Thomas Pesquet : “Quand j’étais ado, je voulais être un grand noir américain”, le spationaute est-il encore Français ?

Thomas Pesquet s’est envolé pour la station spatiale internationale, ce vendredi, en fin de matinée. Il va séjourner six mois dans l’ISS. L’ancien spationaute Patrick Baudry n’a pas été tendre avec Thomas Pesquet. Ses propos font polémique.

Sa parole est rare, elle le sera encore plus. Invité de la chaîne BFMTV pour le lancement de la fusée Space X, avec à son bord Thomas Pesquet, l’ancien spationaute français Patrick Baudry a créé la polémique. Il a déclaré que “Pesquet est tellement lisse qu’on se demande s’il est encore Français.” 

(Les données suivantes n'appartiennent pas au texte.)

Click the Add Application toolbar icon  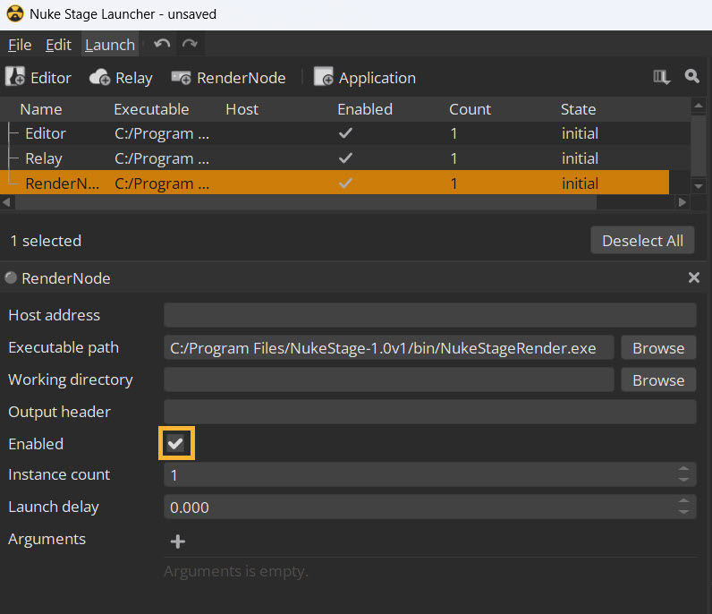[x=323, y=78]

Au cours de l’interview, Patrick Baudry a d’abord commenté le programme spatial “mis entre les mains du privé et dont les agences spatiales se désengagent”. Mais rapidement, le spationaute qui a fait deux missions dans les années 1980, s’est demandé si “Thomas Pesquet était bien Français ou s’il était devenu américain, tellement il est lisse” puis en ajoutant, avec un sourire “mais bon, il mange du fromage alors tout va bien”, en référence au dernier repas sur Terre de Thomas Pesquet.

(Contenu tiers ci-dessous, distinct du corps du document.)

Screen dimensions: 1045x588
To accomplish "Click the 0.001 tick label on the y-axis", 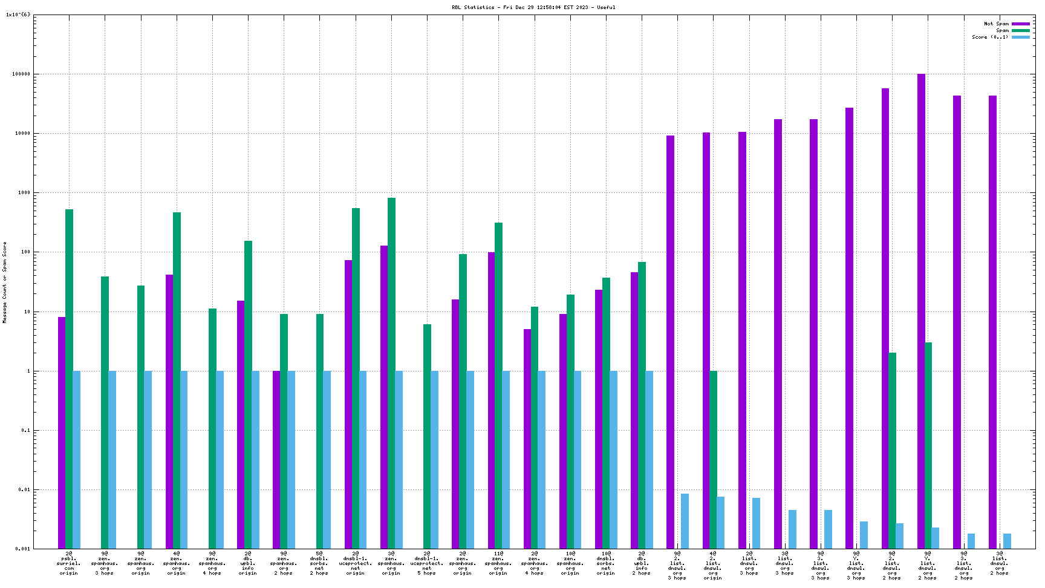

Les propos de Patrick Baudry ont fait réagir sur les réseaux sociaux. En roue libre, l’ancien spationaute a par ailleurs traité l’équipage de la mission Alpha, de “touristes de l’espace payés avec nos impôts“. Mauvaise humeur, liberté de parole ou rancœur de Patrick Baudry envers Thomas Pesquet ? Ce dernier va avoir d’autres priorités pendant six mois au sein de la station spatiale internationale.

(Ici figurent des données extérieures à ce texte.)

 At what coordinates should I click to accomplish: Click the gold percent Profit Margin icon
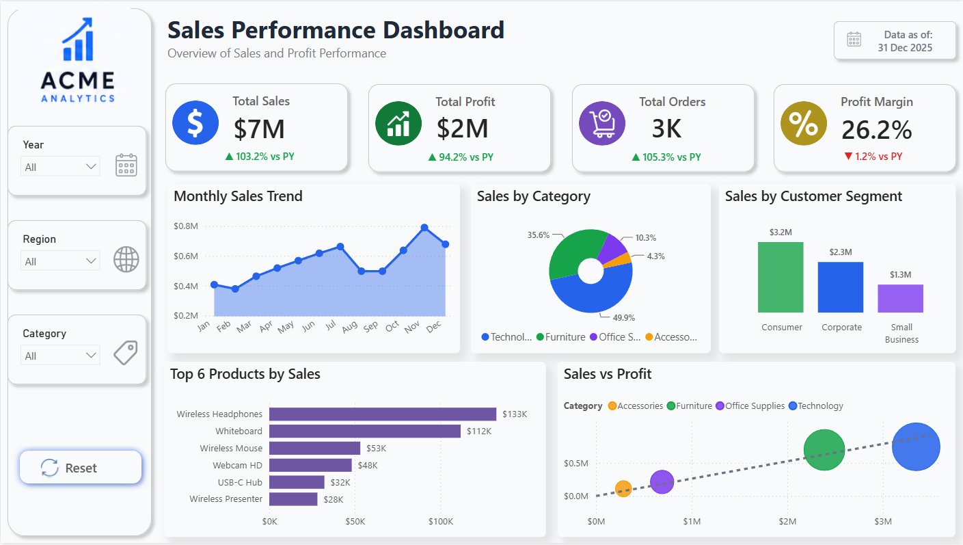804,123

Ado, Thomas Pesquet rêvait de basket. “Malheureusement, ça ne s’est pas passé comme ça“, raconte-t-il à Brut. Mais tout petit, il vouait déjà une fascination pour l’espace et jouait dans une fusée en carton, fabriquée par son père. “Il y avait des coussins dedans, il y avait une espèce de volant, enfin, des espèces de commandes“, se souvient-il. Il y passait alors des heures et s’évadait dans des voyages interplanétaires imaginaires. S’il était fasciné par l’espace, Thomas Pesquet confie avoir eu du mal à s’identifier à ce métier. “Je ne voyais pas le lien entre ces gars qui allaient dans l’espace, qui me fascinaient. Comment ça pouvait être moi ? Non, vraiment, je ne voyais pas le truc“, raconte le spationaute.